À propos de camion militaire, je peux vous raconter une mésaventure authentique qu’a vécue Paul Basunga Nzinga. Il revenait du stade de 20-Mai où il avait été décrire un match en direct. Il avait parqué sa petite Volkswagen à côté d’un des parcs devant le stade. Au moment où il démarrait, sa petite voiture fut accrochée par un grand 12 roues de l’Armée nationale puis entraînée sur une longue distance, percutant d’autres voitures stationnées.  Les gens alentour se mirent à crier et à faire signe au militaire chauffard. Il s’arrêta, descendit de voiture et dut affronter Paul Basunga, furieux des dégâts causés à sa bagnole. Mine de rien, le soldat haussa les épaules :

Nzambi, edjali faute ya motuka! Mua likekele wana namonaki yango te !

Pour lui, une Volkswagen c’était comme un grillon ; elle était tellement petite, donc insignifiante à ses yeux, qu’il ne l’avait pas aperçue ! Aussitôt dit, il remonta aussitôt dans son véhicule, laissant Basunga dépassé et impuissant.  « Faute ya motuka » ! J’ai beaucoup entendu cette expression dans la bouche des Kinois. C’était lorsqu’il y avait un problème avec les freins. Mais dans le cas de notre ami Basunga, c’est comme si le camion en cause pouvait avoir des yeux !
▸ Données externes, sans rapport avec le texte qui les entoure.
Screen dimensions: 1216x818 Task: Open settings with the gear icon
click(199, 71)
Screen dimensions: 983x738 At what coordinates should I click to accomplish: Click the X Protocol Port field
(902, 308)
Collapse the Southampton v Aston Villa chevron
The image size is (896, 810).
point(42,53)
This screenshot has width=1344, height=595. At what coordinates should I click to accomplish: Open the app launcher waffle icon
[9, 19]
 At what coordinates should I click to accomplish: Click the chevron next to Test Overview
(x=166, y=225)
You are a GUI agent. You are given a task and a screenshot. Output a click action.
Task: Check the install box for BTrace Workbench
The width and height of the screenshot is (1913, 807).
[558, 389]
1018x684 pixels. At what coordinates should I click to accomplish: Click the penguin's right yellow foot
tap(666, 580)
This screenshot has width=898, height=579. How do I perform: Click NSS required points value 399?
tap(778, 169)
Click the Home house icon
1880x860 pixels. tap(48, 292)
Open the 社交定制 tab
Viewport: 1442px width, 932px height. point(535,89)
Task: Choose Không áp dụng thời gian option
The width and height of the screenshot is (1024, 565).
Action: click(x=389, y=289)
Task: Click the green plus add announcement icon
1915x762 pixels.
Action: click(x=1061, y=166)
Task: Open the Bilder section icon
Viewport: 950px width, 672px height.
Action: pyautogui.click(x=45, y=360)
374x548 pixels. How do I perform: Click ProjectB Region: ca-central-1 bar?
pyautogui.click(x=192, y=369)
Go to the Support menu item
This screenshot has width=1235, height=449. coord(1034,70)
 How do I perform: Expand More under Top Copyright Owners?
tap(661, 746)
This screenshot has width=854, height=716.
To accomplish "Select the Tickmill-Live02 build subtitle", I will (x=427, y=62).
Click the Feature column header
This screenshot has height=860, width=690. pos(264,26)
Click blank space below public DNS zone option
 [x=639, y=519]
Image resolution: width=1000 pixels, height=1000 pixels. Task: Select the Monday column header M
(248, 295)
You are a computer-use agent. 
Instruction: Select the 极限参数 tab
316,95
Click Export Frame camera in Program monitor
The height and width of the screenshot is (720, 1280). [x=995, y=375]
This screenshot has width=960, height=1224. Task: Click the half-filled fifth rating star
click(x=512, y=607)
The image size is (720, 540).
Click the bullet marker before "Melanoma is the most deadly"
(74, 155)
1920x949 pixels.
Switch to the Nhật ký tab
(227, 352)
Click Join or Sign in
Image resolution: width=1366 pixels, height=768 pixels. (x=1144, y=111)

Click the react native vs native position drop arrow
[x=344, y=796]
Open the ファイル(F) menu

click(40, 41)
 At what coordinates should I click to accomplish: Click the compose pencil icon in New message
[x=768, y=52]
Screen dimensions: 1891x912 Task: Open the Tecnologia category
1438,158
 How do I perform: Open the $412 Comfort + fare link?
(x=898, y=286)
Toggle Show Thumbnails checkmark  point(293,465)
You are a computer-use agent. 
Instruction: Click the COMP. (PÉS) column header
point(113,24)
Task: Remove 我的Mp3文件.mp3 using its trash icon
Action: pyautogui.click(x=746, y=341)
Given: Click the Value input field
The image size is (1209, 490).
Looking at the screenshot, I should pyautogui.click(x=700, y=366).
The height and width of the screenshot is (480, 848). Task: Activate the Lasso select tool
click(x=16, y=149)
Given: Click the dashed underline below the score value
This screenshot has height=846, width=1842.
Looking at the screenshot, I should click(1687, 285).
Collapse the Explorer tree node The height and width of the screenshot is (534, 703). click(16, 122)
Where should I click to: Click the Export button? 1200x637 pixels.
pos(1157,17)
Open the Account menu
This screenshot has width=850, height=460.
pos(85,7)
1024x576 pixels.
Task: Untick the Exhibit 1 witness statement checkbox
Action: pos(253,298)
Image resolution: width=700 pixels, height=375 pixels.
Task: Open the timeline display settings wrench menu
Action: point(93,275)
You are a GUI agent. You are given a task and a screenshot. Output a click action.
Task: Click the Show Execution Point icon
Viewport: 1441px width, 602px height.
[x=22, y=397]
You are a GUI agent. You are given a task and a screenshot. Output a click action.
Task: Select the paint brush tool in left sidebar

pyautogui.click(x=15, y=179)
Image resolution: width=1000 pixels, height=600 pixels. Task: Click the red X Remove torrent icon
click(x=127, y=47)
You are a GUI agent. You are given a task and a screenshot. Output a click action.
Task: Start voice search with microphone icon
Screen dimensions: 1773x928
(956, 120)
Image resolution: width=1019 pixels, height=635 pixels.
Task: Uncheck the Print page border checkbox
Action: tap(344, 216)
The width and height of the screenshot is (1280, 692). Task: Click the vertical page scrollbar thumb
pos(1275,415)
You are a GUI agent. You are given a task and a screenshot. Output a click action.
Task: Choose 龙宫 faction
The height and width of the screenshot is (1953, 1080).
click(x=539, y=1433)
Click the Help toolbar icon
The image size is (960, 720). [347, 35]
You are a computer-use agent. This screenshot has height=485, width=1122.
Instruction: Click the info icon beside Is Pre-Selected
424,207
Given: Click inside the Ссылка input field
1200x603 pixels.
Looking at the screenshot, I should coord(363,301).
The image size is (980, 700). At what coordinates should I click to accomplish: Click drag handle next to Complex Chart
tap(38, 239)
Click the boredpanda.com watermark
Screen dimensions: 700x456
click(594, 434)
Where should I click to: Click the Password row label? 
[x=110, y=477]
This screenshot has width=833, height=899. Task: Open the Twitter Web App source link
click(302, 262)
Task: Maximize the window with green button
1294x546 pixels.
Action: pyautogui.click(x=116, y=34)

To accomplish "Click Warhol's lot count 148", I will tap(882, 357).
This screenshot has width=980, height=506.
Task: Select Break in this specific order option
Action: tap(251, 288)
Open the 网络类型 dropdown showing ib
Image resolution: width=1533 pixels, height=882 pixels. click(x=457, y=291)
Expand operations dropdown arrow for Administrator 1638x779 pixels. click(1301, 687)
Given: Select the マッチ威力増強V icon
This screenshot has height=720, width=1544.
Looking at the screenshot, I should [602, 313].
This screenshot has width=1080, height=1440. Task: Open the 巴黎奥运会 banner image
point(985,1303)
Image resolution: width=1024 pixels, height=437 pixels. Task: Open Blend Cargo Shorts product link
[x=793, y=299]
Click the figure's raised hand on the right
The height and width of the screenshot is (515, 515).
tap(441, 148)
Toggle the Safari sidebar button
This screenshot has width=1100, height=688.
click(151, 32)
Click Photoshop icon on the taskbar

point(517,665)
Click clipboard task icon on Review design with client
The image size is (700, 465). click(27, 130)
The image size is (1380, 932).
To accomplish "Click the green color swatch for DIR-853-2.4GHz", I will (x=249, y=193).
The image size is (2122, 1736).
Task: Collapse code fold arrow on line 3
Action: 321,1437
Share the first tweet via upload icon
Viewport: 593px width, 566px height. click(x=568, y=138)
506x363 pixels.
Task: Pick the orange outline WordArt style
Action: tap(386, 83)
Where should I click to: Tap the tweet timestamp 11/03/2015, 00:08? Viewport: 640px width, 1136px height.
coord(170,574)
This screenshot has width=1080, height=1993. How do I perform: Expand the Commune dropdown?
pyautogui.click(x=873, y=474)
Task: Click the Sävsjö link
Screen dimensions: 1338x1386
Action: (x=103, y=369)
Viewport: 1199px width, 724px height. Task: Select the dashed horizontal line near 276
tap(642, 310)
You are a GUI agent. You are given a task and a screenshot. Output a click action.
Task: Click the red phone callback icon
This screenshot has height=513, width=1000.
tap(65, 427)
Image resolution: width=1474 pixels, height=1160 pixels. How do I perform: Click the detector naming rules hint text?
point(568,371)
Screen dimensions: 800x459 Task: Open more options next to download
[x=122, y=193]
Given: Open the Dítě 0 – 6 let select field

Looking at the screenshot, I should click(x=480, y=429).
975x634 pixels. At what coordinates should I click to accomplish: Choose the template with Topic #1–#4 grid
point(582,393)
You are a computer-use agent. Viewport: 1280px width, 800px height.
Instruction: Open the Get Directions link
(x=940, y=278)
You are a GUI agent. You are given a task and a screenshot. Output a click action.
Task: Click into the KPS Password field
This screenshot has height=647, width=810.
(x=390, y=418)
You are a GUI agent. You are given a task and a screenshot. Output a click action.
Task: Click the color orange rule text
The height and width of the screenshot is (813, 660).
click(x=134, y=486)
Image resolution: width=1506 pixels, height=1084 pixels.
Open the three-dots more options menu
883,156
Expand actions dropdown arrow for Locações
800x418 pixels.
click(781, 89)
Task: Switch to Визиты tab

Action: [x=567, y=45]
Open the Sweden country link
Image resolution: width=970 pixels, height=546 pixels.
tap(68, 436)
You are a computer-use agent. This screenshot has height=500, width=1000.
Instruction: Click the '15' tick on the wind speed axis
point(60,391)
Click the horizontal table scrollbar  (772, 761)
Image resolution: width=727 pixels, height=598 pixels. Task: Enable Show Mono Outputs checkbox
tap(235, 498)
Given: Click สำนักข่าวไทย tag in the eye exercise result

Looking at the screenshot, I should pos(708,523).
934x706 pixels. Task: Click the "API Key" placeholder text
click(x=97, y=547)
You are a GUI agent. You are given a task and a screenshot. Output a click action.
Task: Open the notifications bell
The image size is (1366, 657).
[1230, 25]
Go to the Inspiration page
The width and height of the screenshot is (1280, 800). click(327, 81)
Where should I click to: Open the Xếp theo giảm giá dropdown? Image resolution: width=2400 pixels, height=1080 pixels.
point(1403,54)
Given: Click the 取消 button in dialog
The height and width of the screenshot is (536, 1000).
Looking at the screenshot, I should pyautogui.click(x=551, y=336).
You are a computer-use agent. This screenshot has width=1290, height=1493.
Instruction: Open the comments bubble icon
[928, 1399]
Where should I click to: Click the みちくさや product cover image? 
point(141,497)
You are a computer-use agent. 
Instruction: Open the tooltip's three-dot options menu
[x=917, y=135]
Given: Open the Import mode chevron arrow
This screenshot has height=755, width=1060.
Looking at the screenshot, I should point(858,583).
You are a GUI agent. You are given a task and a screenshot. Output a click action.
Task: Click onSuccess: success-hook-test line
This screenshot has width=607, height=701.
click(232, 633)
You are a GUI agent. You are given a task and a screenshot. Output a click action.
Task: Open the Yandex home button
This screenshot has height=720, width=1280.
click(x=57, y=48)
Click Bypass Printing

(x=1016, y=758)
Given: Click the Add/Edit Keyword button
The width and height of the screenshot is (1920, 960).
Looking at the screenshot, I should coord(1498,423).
Comme je l’ai souligné dans le précédent article traitant du même sujet, ce sont les conducteurs qui doivent être sensibilisés pour qu’ils cessent de faire comme si la route leur appartenait à eux seul. Ce n’est pas seulement la vie d’autrui qu’ils mettent en danger mais aussi leur propre vie.

Je répète ce que j’ai affirmé à propos des pancartes de signalisation. Il est impérieux d’éduquer les usagers de la route, à commencer par les conducteurs d’automobiles. Les médias devraient être impliqués dans ces campagnes.